* Start RECORD LIST *

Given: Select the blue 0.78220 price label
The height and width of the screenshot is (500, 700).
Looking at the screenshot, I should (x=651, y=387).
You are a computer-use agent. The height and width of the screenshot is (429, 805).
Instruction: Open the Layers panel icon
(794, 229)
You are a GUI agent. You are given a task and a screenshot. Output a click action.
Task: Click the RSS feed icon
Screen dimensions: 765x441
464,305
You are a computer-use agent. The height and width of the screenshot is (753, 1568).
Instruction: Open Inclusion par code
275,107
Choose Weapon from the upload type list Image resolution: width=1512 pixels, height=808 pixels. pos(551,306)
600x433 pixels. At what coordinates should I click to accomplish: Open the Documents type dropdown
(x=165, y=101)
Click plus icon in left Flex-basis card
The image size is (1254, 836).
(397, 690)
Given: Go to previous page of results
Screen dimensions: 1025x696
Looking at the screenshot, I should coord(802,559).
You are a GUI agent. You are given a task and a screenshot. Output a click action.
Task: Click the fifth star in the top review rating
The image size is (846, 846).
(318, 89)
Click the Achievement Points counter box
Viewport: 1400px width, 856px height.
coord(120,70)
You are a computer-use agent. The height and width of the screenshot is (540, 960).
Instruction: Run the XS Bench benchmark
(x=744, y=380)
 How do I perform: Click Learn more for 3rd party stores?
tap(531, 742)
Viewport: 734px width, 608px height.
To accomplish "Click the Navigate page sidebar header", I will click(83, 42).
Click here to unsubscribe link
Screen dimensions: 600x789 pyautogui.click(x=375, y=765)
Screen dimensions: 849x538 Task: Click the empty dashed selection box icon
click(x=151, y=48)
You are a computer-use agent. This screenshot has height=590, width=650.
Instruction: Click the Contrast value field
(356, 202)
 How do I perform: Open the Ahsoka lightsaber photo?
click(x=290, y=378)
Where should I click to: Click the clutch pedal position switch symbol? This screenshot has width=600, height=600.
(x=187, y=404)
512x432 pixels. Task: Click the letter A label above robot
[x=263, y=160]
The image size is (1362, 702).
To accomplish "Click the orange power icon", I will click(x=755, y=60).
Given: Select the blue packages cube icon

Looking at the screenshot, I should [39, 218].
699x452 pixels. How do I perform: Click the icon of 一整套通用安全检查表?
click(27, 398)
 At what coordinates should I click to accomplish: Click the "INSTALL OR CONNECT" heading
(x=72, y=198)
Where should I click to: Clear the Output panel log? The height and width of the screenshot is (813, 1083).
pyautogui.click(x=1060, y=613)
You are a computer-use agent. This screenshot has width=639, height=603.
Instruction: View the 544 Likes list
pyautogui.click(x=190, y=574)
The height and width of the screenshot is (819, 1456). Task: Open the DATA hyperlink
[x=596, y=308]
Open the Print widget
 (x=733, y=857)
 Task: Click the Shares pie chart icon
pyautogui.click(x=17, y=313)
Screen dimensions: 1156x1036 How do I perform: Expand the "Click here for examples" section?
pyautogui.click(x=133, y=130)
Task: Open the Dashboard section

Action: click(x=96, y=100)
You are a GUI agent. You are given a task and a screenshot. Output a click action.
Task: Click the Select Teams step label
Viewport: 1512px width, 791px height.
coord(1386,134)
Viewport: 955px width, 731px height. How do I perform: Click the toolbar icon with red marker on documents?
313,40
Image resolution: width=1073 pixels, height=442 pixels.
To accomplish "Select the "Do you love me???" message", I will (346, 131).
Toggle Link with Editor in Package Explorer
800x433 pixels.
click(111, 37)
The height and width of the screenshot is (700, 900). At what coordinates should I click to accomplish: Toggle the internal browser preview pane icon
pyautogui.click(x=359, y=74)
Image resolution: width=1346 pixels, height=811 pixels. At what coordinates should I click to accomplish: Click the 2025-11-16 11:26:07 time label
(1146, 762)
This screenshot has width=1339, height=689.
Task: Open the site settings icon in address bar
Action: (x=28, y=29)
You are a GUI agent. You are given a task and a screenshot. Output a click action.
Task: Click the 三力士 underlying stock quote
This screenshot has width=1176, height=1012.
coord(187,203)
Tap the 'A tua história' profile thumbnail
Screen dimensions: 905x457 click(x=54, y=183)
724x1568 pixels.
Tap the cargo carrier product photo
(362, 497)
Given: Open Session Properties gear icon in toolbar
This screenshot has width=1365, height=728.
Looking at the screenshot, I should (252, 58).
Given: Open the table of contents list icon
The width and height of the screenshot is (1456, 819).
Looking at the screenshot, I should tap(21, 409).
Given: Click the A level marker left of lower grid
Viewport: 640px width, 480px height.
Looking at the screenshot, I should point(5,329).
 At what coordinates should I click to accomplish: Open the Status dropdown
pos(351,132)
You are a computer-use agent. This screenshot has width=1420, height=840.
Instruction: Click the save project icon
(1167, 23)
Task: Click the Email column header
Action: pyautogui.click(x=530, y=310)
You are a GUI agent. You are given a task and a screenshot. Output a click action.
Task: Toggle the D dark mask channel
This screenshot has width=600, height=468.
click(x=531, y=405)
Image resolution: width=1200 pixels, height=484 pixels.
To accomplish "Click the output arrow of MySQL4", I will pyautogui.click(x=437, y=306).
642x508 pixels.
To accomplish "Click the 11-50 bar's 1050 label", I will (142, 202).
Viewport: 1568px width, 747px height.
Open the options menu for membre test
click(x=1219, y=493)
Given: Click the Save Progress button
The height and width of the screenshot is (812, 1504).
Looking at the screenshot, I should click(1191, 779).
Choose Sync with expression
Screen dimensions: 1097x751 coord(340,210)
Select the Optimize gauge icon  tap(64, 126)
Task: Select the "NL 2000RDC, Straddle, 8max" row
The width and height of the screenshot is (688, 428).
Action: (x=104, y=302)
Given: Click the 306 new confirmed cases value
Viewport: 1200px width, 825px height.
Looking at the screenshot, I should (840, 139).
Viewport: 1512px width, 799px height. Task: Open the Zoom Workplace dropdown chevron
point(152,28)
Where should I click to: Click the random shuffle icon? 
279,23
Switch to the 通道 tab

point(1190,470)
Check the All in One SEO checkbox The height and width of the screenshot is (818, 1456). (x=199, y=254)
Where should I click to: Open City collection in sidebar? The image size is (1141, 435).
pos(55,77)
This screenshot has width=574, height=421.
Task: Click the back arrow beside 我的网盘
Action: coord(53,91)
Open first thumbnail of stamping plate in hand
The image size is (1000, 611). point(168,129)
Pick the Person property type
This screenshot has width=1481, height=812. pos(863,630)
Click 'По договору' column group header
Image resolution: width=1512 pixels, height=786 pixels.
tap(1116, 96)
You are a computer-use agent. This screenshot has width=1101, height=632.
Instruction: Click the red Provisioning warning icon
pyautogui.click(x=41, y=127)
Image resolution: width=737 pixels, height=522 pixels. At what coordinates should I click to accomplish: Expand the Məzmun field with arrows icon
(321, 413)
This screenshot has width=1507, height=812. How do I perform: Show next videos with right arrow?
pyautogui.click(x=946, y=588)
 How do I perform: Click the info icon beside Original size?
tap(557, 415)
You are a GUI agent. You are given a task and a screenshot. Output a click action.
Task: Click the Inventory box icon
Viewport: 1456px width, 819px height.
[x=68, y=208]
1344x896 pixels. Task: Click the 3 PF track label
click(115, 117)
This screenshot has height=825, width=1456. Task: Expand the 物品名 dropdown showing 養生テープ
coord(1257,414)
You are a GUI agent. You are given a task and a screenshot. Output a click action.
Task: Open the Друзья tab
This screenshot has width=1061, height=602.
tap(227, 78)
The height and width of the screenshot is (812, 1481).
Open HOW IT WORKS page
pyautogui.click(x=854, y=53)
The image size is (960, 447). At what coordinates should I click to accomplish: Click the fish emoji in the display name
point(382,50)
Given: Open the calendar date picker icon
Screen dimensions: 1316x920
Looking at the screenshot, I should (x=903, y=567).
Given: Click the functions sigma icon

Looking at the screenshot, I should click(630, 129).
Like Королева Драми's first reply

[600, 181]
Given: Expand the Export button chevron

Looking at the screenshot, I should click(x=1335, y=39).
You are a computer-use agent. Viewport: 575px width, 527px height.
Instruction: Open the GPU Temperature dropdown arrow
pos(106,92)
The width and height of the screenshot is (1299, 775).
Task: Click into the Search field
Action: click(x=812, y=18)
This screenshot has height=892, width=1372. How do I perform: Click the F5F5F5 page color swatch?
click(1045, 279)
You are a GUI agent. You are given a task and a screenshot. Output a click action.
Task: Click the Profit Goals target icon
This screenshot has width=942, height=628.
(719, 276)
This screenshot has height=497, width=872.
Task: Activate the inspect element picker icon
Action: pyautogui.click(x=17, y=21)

* End RECORD LIST *

EXERCISE INSTRUCTIONS:
Copy the lines from the one containing "Open first thumbnail" through the one containing "tap(1116, 96)", inclusive, reproducing them character for character.

FINISHED TASK:
Open first thumbnail of stamping plate in hand
The image size is (1000, 611). point(168,129)
Pick the Person property type
This screenshot has width=1481, height=812. pos(863,630)
Click 'По договору' column group header
Image resolution: width=1512 pixels, height=786 pixels.
tap(1116, 96)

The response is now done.